MEXICO, D.F., junio 17 (EL UNIVERSAL).- Decía José Saramago, "Cuántas veces precisamos la vida entera para cambiar de vida, lo pensamos tanto, tomamos impulso y vacilamos, después volvemos al principio, pensamos y pensamos, nos movemos en los carriles del tiempo con un movimiento circular, como los remolinos que atraviesan los campos levantando el polvo, hojas secas, insignificancias, que a más no llegan a sus fuerzas, mejor sería que viviéramos en tierra de tifones. Otras veces es una palabra cuanto basta".

Sí, con una sola palabra el escritor portugués trataba de cambiar al mundo, ese mundo intolerante que a él le parecía injusto, por eso sus ideales de democracia, de libertad, no se fueron con él aquel 18 de junio de 2010, los dejó aquí, para que el pueblo siga su ejemplo de luchar por un mundo mejor.

Saramago
José Saramago, Nobel de Literatura (EFE/Moreira)

Saramago, escritor autodidacta y con ideología de izquierda, murió hace dos años en su residencia de Tías, en Lanzarote, a los 87 años de edad a consecuencia de una leucemia crónica.

Era ese tipo de hombre intelectual de izquierda que luchaba contra la tiranía del capitalismo que lo mismo apoyaba causa de los pobres, como en el caso del alzamiento armado en Chiapas, en 1994, que escribía sobre Castro en Cuba. Pero entre sus contradicciones por las causas justas y de reivindicación social, vivía en la comodidad de su lujosa residencia, esas que el capitalismo "obsequia" a quienes se sirven de él.

Saramago fue Premio Nóbel de Literatura en 1998 por su "destacada capacidad para volver comprensible una realidad huidiza, con parábolas sostenidas por la imaginación, la compasión y la ironía".

Periodista y miembro del Partido Comunista Portugués sufrió censura y persecución durante los años de la dictadura de Antonio Salazar de Oliveira Salazar. Se sumó a la llamada "Revolución de los Claveles" que llevó la democracia a Portugal, en el año 1974.

Escéptico e intelectual mantuvo una postura ética y estética por encima de partidismos políticos, y comprometido con el género humano. Comprometido con el género humano, de forma general en sus obras hay una gran originalidad dada fundamentalmente por su controvertida visión de la historia y de la cultura.

Su obra está considerada por los críticos de todo el mundo como una de las más importantes de la literatura contemporánea. Su obra, narrativa en su mayor parte, es un acercamiento cálido a la vida cotidiana.

"Alzado del suelo" (1980) fue la novela que le reveló como el gran novelista maduro y renovador portugués. Se trata de una novela histórica, situada en el Alentejo entre 1910 y 1979, con un lenguaje campesino, una estructura sólida y documentada y un estilo humorístico y sarcástico que llamó enormemente la atención en su momento. Siguieron obras como "Memorial del convento" (1982), "El año de la muerte de Ricardo Reis" (1984), "La balsa de piedra" (1986), "Historia del cerco de Lisboa" (1989), "El evangelio según Jesucristo" (1991) y "Ensayo sobre la ceguera" (1995), obra en la que advierte sobre "la responsabilidad de tener ojos cuando otros los perdieron".
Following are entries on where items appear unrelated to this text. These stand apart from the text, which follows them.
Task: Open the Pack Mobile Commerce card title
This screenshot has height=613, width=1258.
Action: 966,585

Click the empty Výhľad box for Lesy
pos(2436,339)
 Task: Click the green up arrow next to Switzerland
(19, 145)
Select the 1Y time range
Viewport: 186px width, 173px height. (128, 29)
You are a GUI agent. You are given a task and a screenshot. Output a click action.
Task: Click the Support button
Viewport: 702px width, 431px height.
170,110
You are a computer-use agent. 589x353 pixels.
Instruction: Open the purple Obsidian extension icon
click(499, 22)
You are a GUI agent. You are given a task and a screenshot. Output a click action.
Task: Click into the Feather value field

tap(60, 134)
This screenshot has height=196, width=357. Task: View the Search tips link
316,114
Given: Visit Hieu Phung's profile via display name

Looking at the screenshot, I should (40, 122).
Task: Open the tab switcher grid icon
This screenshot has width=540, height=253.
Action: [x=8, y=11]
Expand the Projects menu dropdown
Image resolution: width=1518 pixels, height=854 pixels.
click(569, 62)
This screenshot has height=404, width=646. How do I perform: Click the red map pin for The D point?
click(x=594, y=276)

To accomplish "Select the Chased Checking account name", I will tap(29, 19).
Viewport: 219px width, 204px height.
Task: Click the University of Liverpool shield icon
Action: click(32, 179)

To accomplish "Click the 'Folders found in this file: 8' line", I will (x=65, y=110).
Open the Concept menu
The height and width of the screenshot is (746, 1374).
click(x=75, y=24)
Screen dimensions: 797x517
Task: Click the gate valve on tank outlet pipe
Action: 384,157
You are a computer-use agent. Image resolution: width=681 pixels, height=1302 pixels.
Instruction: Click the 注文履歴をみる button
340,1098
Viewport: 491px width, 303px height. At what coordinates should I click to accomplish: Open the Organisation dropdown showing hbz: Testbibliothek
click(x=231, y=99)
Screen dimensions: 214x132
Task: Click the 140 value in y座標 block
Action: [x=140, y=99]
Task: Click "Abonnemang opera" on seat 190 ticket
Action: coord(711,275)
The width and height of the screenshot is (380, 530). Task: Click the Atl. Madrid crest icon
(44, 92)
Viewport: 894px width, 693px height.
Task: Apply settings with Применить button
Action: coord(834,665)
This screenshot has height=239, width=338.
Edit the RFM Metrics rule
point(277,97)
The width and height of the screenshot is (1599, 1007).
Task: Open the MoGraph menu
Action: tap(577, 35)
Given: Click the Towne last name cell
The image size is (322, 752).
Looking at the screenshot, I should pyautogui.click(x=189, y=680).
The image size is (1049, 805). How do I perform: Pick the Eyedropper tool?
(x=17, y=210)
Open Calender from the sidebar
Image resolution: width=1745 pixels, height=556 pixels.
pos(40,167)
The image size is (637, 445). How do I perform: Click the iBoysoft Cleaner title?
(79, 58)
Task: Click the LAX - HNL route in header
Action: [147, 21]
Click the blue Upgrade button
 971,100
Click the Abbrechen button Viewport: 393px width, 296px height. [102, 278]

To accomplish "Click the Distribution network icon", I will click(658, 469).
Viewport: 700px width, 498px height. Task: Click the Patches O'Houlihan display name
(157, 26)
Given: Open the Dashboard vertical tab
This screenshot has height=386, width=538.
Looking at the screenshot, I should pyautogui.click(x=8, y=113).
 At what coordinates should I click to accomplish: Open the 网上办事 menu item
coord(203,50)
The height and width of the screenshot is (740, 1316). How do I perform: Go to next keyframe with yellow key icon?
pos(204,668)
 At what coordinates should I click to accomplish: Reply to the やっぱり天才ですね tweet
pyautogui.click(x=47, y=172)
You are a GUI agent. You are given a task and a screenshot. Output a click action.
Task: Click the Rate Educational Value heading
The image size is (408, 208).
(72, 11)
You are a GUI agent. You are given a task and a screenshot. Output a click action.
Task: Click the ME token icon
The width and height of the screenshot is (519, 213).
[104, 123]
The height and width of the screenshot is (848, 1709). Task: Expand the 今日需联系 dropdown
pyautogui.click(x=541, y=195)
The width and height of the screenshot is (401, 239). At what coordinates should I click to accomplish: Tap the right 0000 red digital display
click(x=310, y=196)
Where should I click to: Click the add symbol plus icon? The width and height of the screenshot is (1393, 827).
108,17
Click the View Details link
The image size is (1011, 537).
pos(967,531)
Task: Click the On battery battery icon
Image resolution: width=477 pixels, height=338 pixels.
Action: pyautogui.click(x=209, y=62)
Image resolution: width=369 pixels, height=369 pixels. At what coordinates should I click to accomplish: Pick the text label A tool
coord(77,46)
Saramago, escéptico pero solidario, reflexiona en esta novela sobre si cabrá la esperanza tras este nuevo milenarismo que la humanidad está viviendo.

También hubo espacio para los animales, particularmente sobre los perros, a quienes dedico algún espacio en sus novelas como en "Ensayo de la ceguera", "La caverna" o "La balsa de piedra".

Alguna vez Saramago dijo: "Yo no puedo escribir por el mero hecho de ser escritor tengo que tener un motivo. El día que se me acaben las ideas, se acabaron los libros".